PROBLEM DETAILS: Output, word for word, the line that contains "Switch to the ETH ticker tab" and all lines after it in the records below, omitting pictures.
+ + + +
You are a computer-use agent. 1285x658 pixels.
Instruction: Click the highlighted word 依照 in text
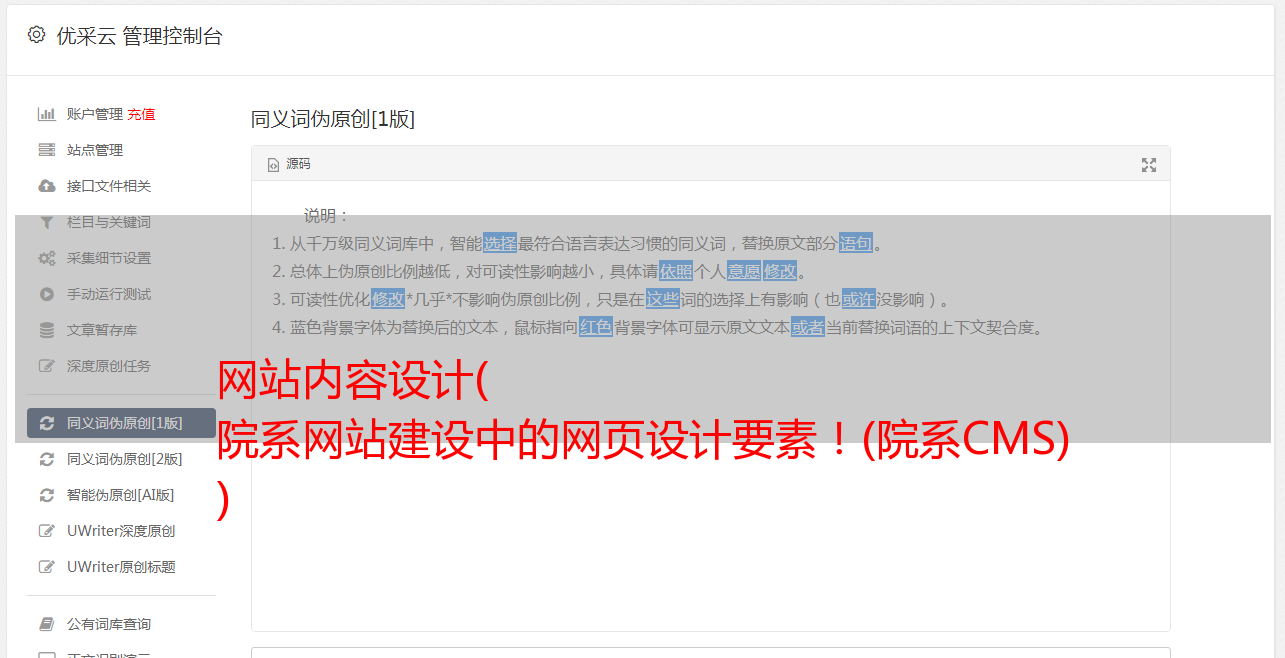pos(676,271)
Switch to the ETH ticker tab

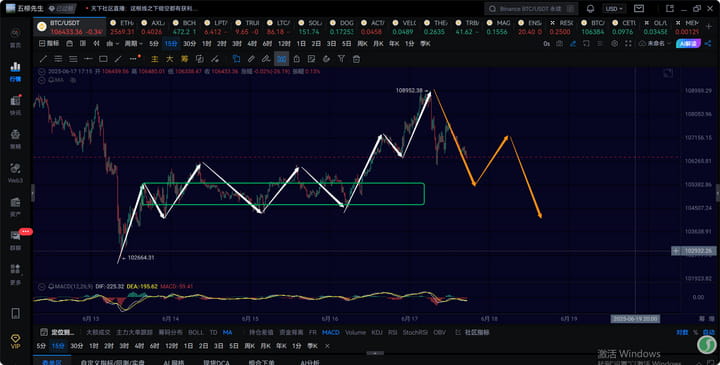123,27
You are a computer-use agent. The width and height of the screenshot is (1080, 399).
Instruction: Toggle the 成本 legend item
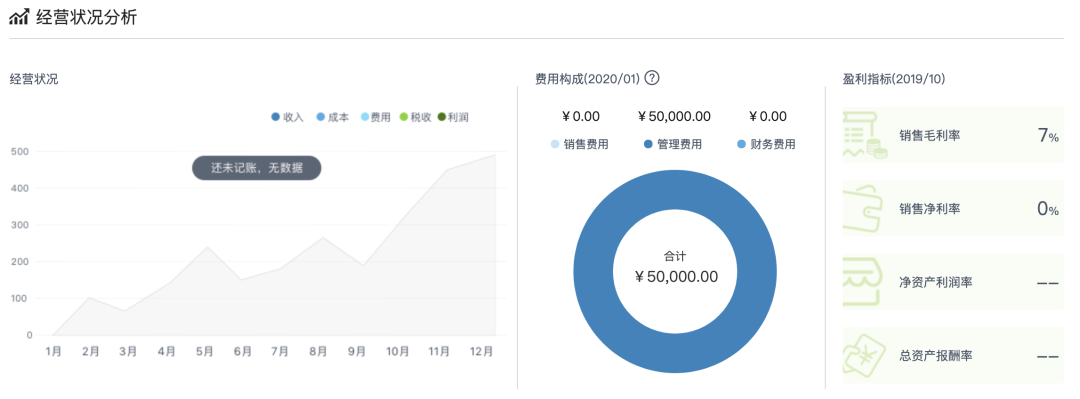[x=332, y=117]
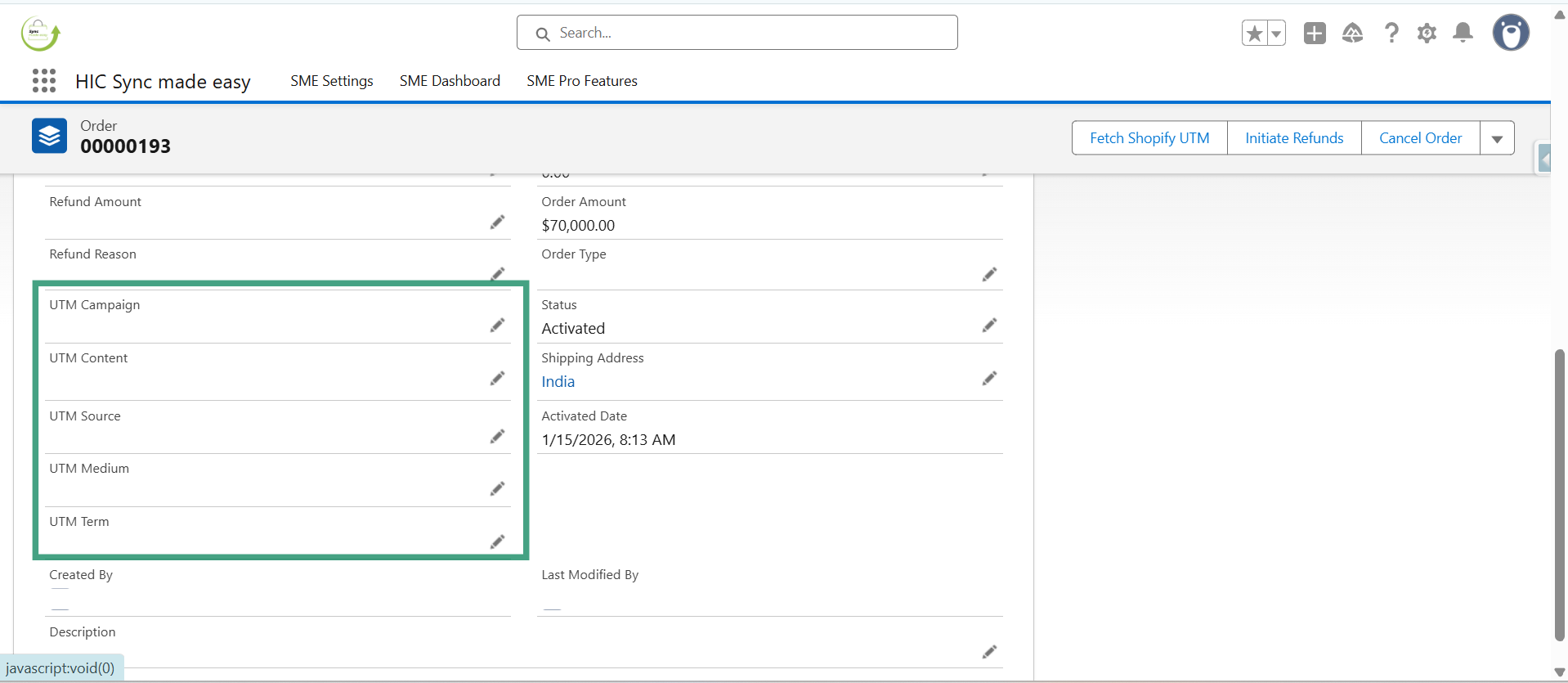Switch to the SME Dashboard tab
The width and height of the screenshot is (1568, 683).
point(450,81)

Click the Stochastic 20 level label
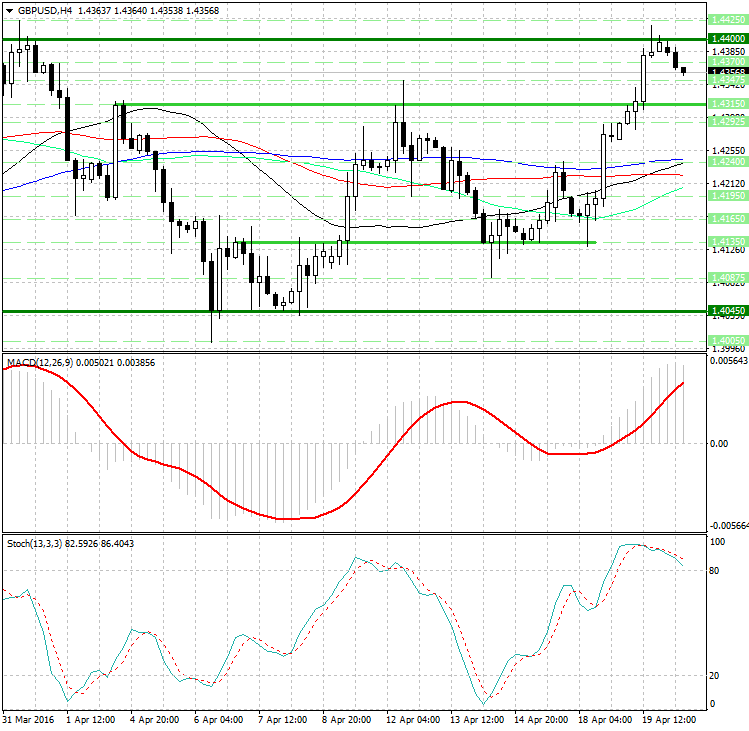715,675
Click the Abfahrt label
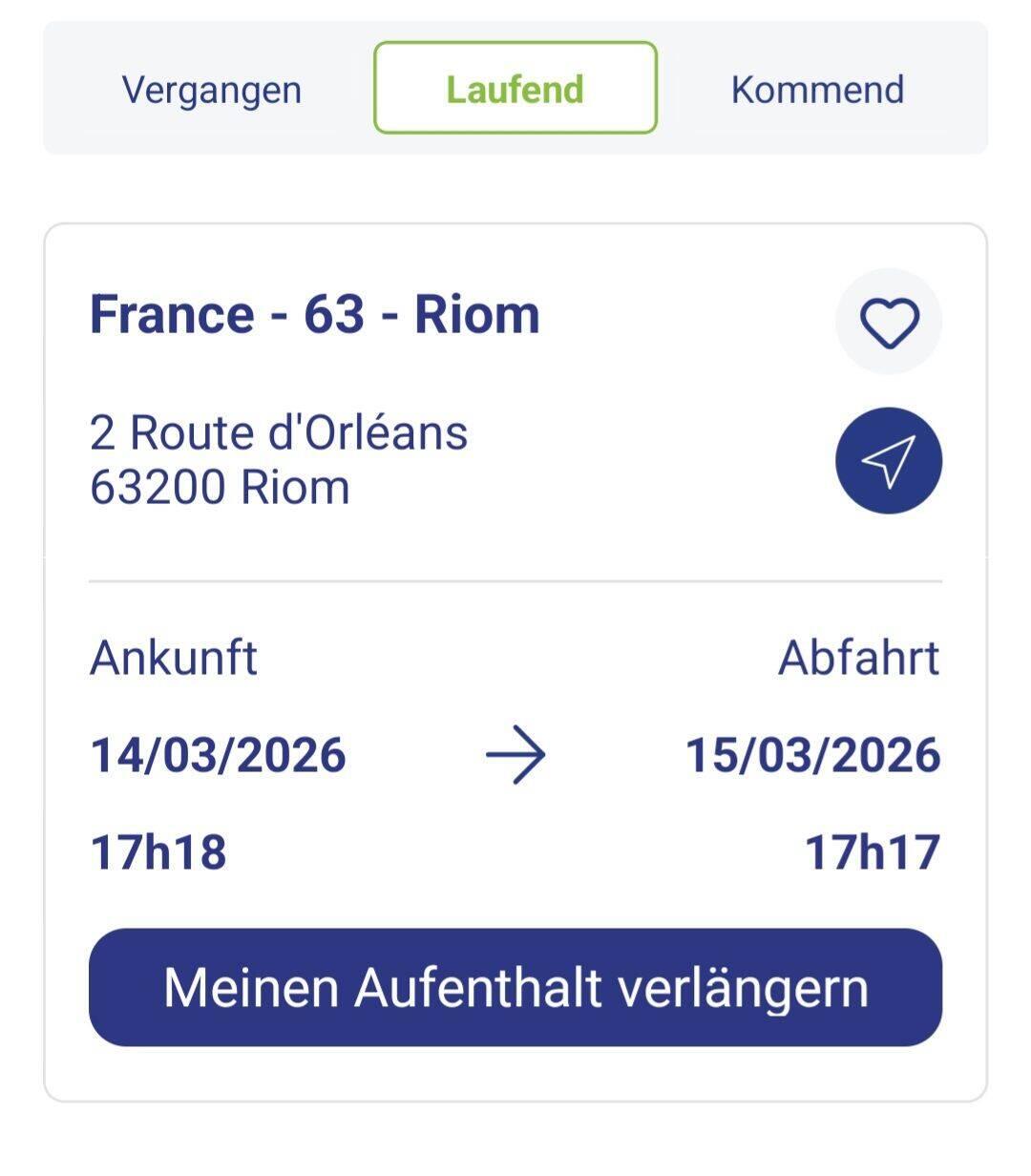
+ + + +
EXERCISE OUTPUT:
Switch to the ETH ticker tab

123,27
You are a computer-use agent. The width and height of the screenshot is (1080, 399).
Instruction: Toggle the 成本 legend item
[x=332, y=117]
Switch to the SME Dashboard tab
The width and height of the screenshot is (1568, 683).
point(450,81)

Click the Stochastic 20 level label
715,675
Click the Abfahrt label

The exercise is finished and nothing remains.